Когда они ушли, Дима сказал: «До чего похожа на самого Эйзенштейна!» Мне тоже показалось, что похожа.

А вечером, только решили поработать — звонок. Борис Слуцкий хочет прийти с кем-то. Ввалились целой компанией: Борис, Ваншенкин, Окуджава и два молодых поэта — Цыбин и Поперечный. Все были выпивши, особенно Ваншенкин. «Ну, кто будет гидом?» — спросил Борис. «Да, уж давай ты, тебе не привыкать». Слуцкий повел по мастерской молодых поэтов. Окуджава с Вовкой занялись новой гитарой, а Ваншенкин подошел ко мне (я формовал в это время горшок) и долго рассказывал мне, как он устроил свою дочку к Андрею Николаевичу, какой тот милый человек и какие «гениальные эскизы» сделала его дочка. Потом он спросил меня, сколько стоит тарелка «Семья». Ваншенкин был, видимо, контужен на фронте. Только этим можно было объяснить его манеру время от времени быстро моргать глазами и трясти при этом головой и чуть заикаться. На меня всегда действуют подобного рода дефекты, и я с трудом удерживаюсь, чтобы не делать то же самое. Наверное, поэтому я назвал ему стоимость тарелки 2000 руб. (на старые деньги). «Да-а, для меня это дороговато», — сказал он с сожалением. Я почувствовал, что загнул несколько, и побежал советоваться с Димкой. Мы тут же оценили ее в 500 руб. А Ваншенкин стал спрашивать, сколько стоит кувшин (с поднятыми руками, полосатый) и оранжевая фигура («На пляже»). Посоветовавшись с Вовкой, для чего его пришлось оторвать от Окуджавы, которому он уже давал урок игры на шестиструнной гитаре, назвали оптовую цифру — 1000 руб.

*****

→ Задание 1
Изложите фрагмент о визите поэтов в мастерскую в двух предложениях.
→ Задание 2
Продолжите фрагмент о визите поэтов в мастерскую, начав сразу после его последнего предложения.
Строки далее взяты из другого источника.

→ Исходные данные
*****

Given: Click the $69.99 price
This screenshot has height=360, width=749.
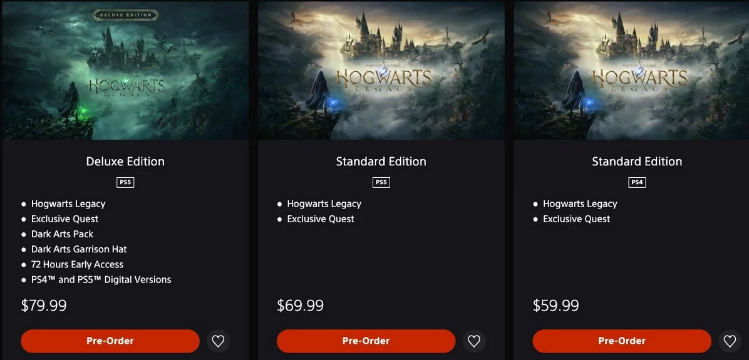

*****

→ Ожидаемый ответ 1
Вечером в мастерскую пришли выпившие Борис Слуцкий, Ваншенкин, Окуджава и молодые поэты Цыбин и Поперечный: Слуцкий водил молодых поэтов по мастерской, а Окуджава с Вовкой занялись новой гитарой. Ваншенкин спрашивал о ценах на работы: за тарелку «Семья» сначала назвали 2000 руб., затем 500 руб., а за кувшин и оранжевую фигуру «На пляже» назвали общую сумму в 1000 руб.

→ Ожидаемый ответ 2
«Ладно, беру», — махнул рукой Костя (так звали Ваншенкина), а мы ему не очень поверили — спьяну болтнул, да и вид у него не покупательский. Зачем ему наша скульптура? А Слуцкий всё водил молодых поэтов и обращал их внимание на те скульптуры, которые ему нравились. <…> В коридоре по секрету нам Борис сказал: «Это молодые поэты школы Софронова, но талантливые поэты, вы с ними осторожней будьте». Когда же они ушли, Слуцкий, проводив их до остановки, вернулся и сказал: «Вы произвели переворот в их душе. Теперь они будут думать по-другому об искусстве. Они сказали, что у Вучетича искусство холодное».

Ваншенкин начал уговаривать нас что-нибудь сообразить насчет коньячка. Предложил сложиться и положил на стол 10 руб. Борис тоже сначала вынул десятку, но потом передумал и положил пятерку. Вовка с Димой пошли в магазин «соображать».

Пришли Ия с Севой. «Мы только на десять минут», — сказали они и стали раздеваться. «А у вас есть комнаты, где хранятся метлы?» — спросила Ия. «Нет», — говорю, мне как-то неловко при Севе было шутить на эту тему. Ваншенкин продолжал прицениваться ко всем скульптурам и вовлек в это дело Ию и Булата. Каждый выбирал себе вещь, которую бы хотел приобрести. Окуджаве понравилась «Беременная» и тарелка с «Целующимися». А Саввиной — большая тарелка с «Цыганкой». Борис же вытащил смятую бутылку, демонстрировал ее как произведение искусства и спрашивал, почему бросили этот оригинальный вид скульптуры. Я поблагодарил Бориса за вечер памяти Хлебникова. «Ну, я рад. А Володя что делал, на гитаре играл? Мне попало за этот вечер. И главным образом — за бородатых людей, которых было очень много на этом вечере. Ну, да это ерунда, ничего страшного». Мне не совсем только было ясно, кого он успокаивает — себя или меня.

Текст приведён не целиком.